Record extracts ▸
····················

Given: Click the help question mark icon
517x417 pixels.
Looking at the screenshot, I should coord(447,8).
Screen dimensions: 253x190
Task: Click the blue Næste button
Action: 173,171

····················

Exercise ▸ Restate the material above word for word, leaving nothing out.

Output of the task ▸
Given: Click the help question mark icon
517x417 pixels.
Looking at the screenshot, I should coord(447,8).
Screen dimensions: 253x190
Task: Click the blue Næste button
Action: 173,171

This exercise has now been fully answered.